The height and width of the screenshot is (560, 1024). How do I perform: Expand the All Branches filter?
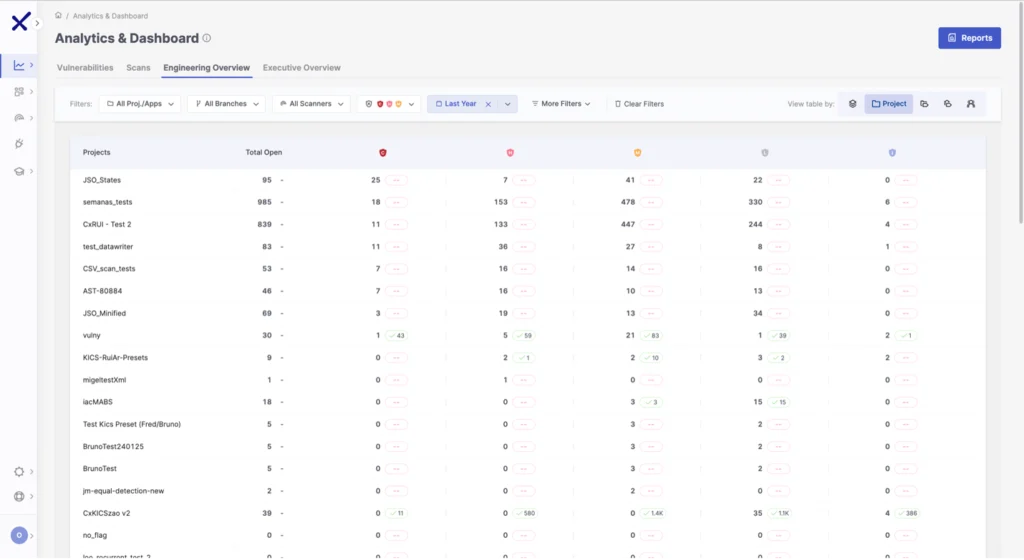[x=226, y=104]
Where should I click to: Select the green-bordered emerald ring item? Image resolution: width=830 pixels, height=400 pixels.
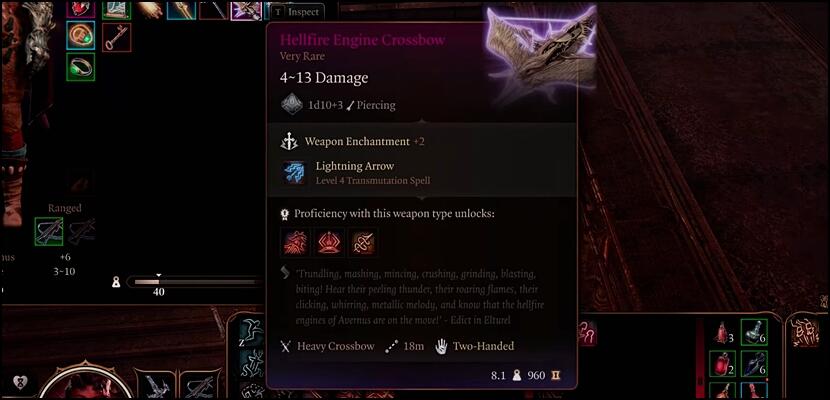(81, 67)
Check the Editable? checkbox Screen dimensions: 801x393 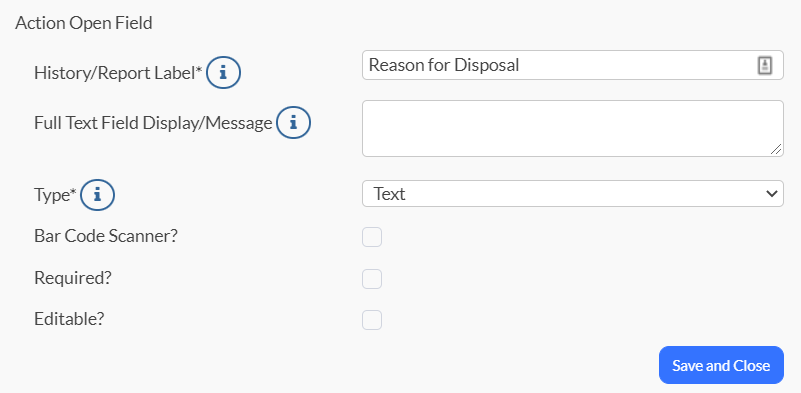coord(372,320)
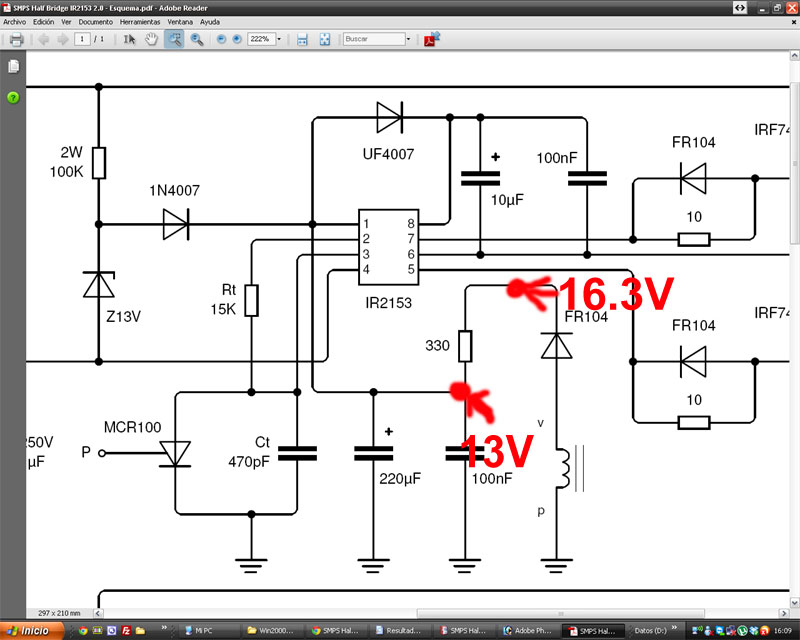Enable Fit Width scrolling mode

(x=302, y=39)
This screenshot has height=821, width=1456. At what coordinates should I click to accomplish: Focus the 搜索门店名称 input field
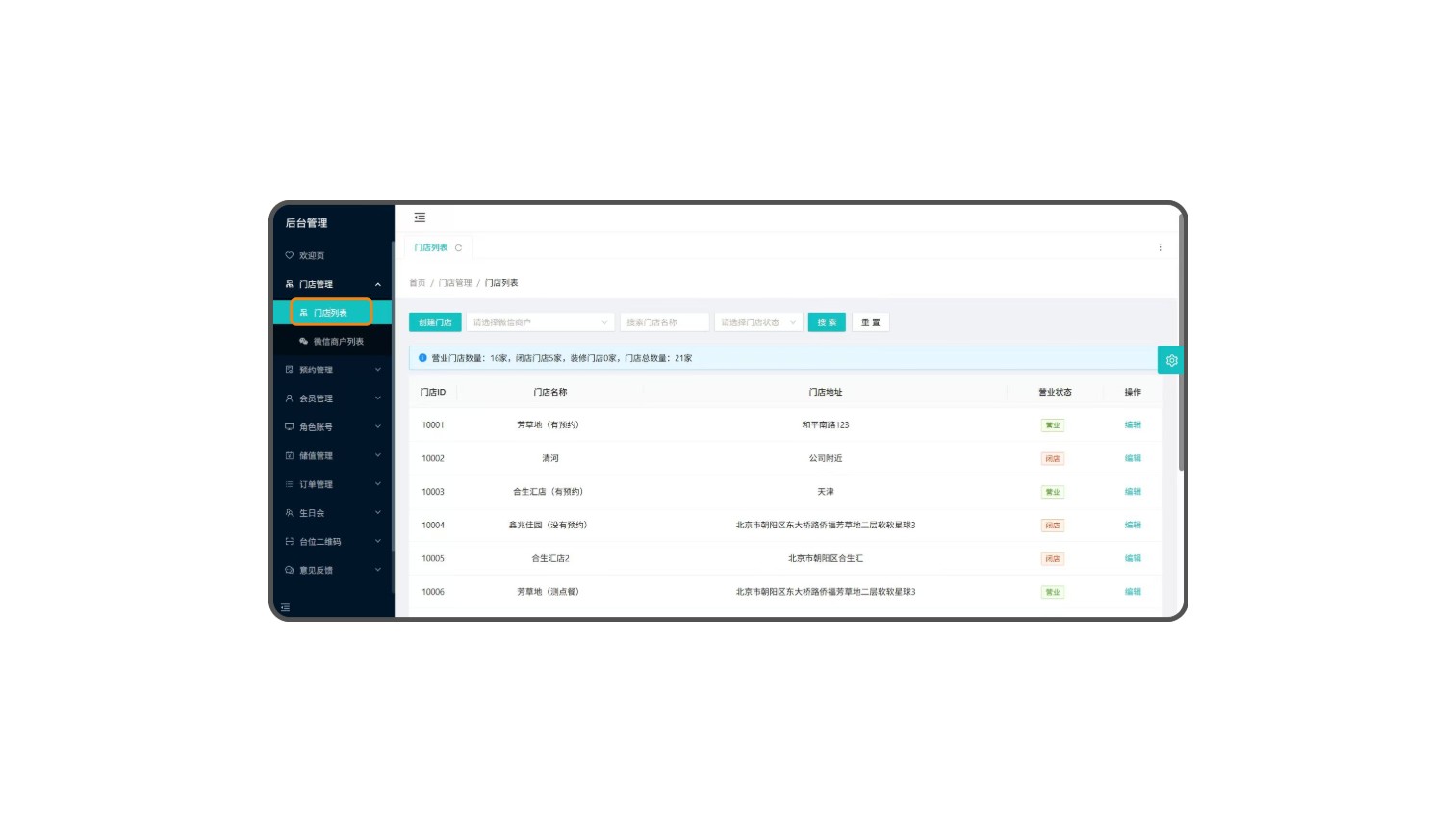(664, 322)
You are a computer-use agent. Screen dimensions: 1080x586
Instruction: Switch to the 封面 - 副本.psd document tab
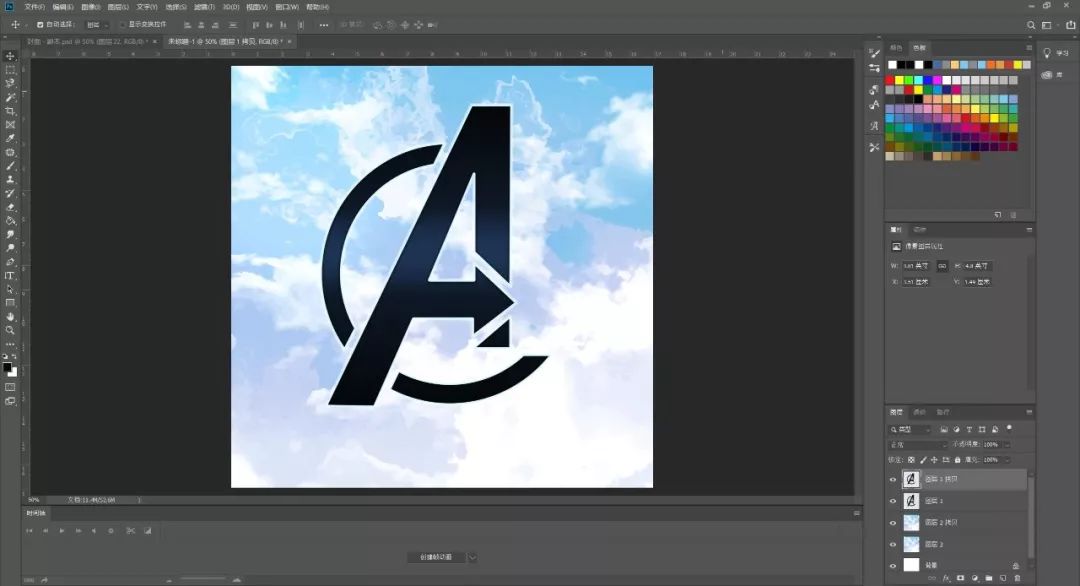coord(86,41)
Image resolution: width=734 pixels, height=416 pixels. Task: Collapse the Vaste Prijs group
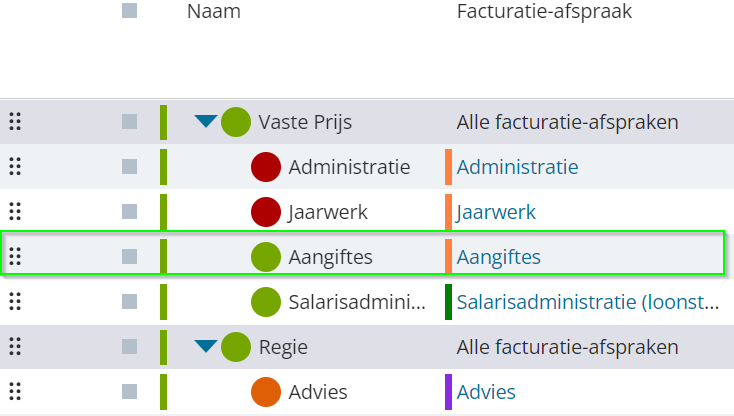point(206,121)
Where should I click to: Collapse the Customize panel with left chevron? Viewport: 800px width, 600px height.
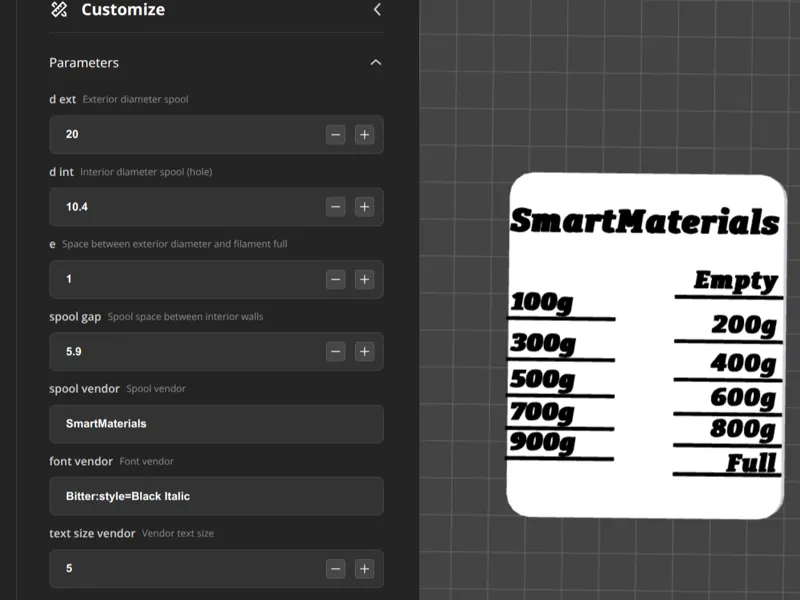click(x=377, y=10)
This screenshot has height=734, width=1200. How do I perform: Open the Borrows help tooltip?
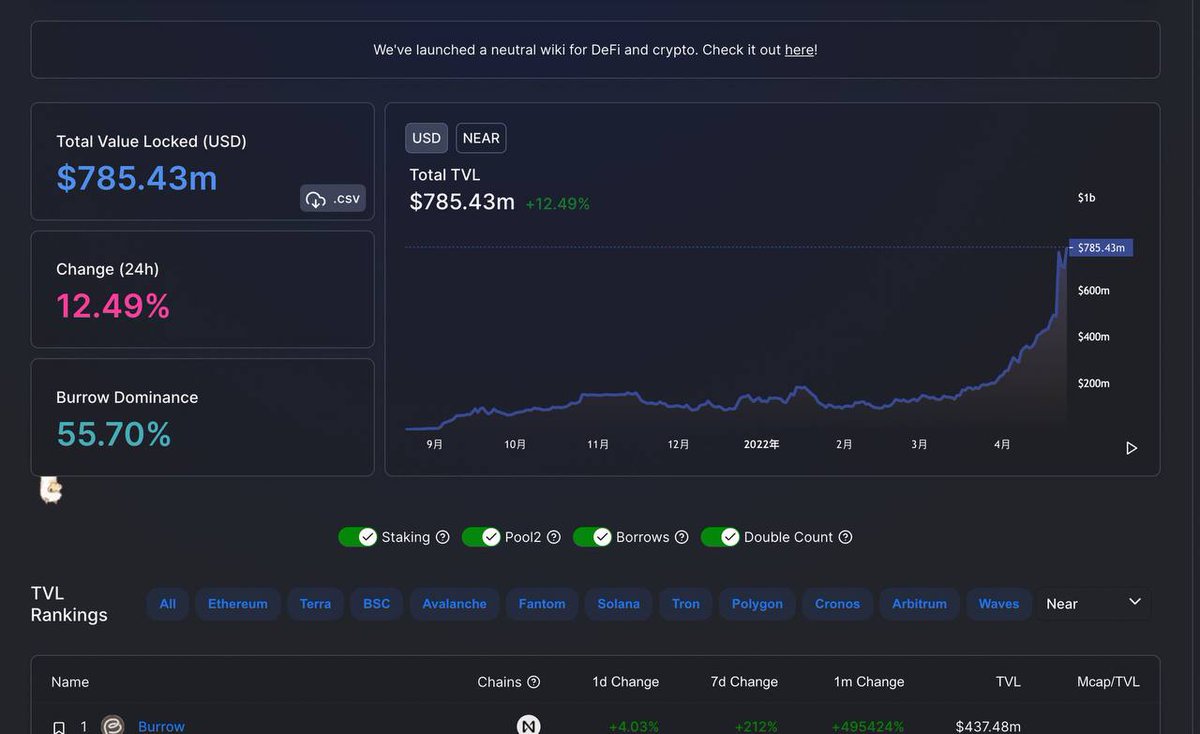pyautogui.click(x=682, y=537)
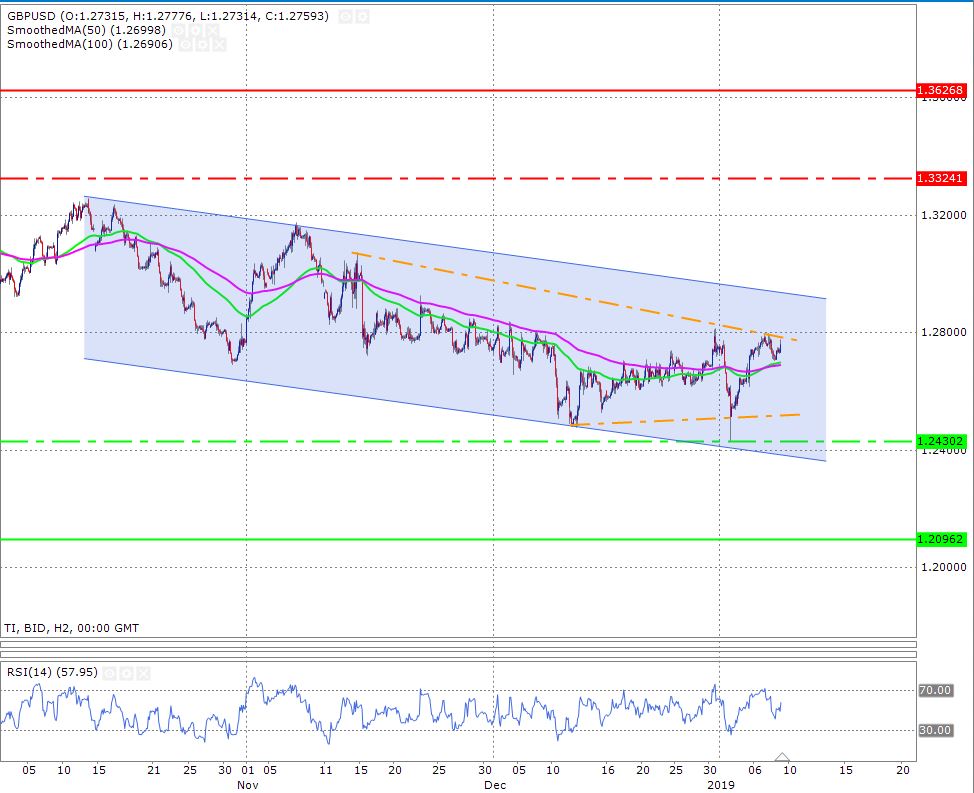Open RSI(14) indicator settings icon

click(108, 673)
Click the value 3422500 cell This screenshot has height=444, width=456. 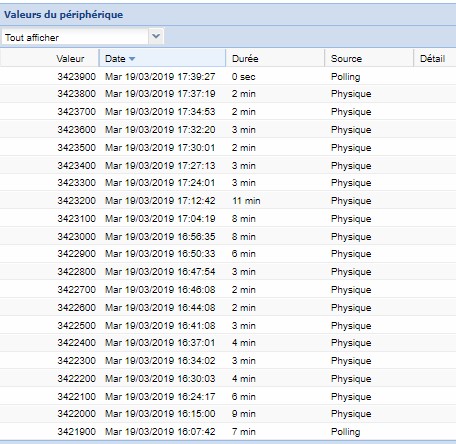coord(76,325)
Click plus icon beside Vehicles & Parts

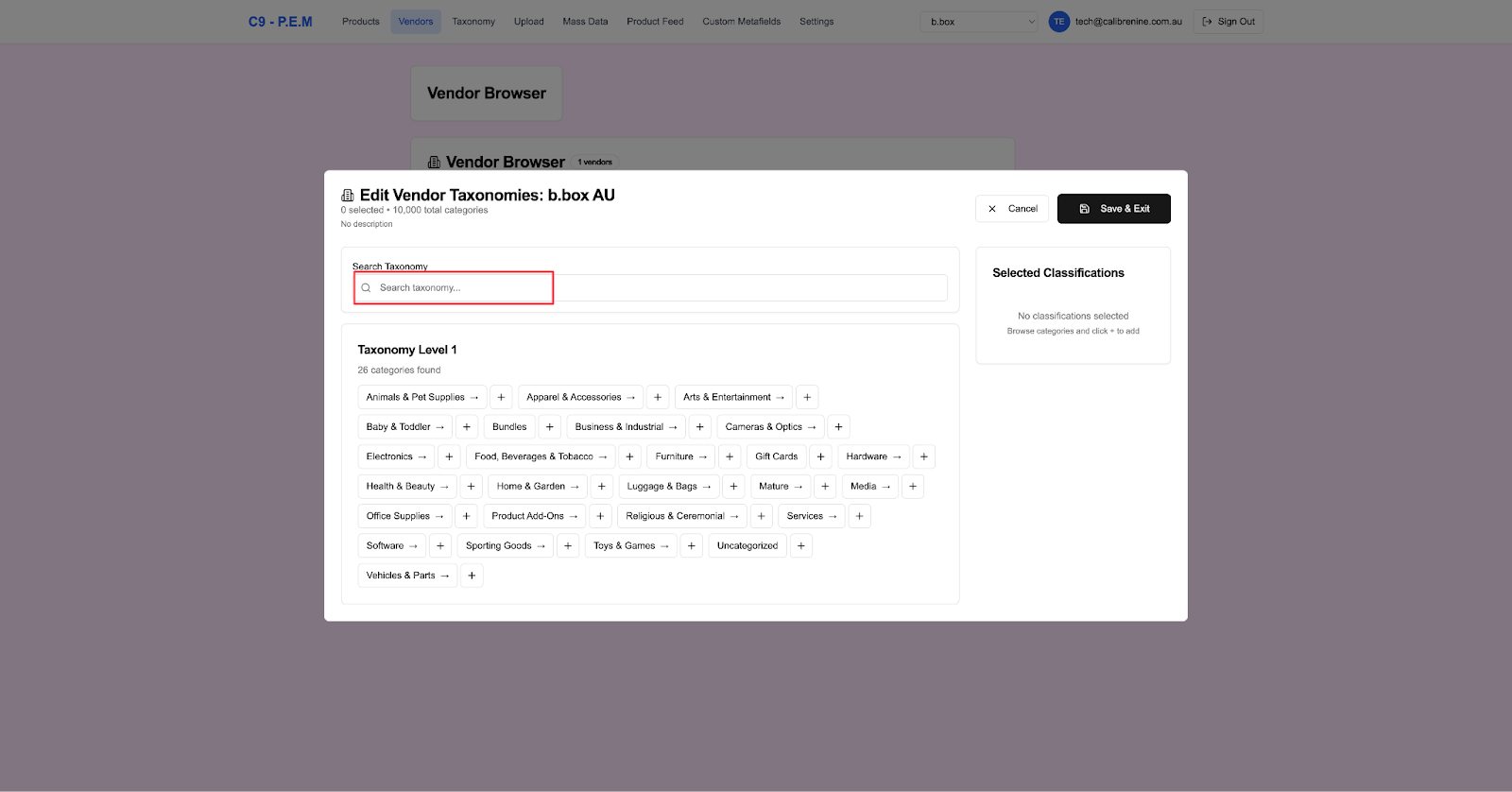coord(472,576)
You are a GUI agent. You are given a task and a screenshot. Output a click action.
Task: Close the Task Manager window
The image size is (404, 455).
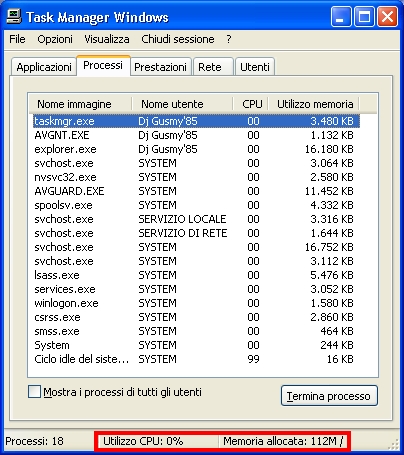coord(387,16)
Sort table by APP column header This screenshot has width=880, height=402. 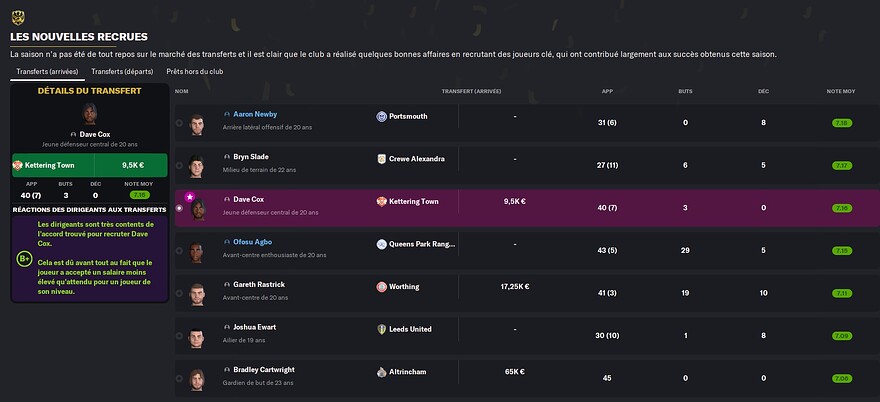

▶ [EXERCISE DESCRIPTION]
Which lines of the listing contain the string "agent"? Copy every one of them.

▶ [ANSWER TO THIS PROBLEM]
You are a computer-use agent. Screen dimensions: 1080x586
You are a GUI agent. You are given a task and a screenshot. Output a click action.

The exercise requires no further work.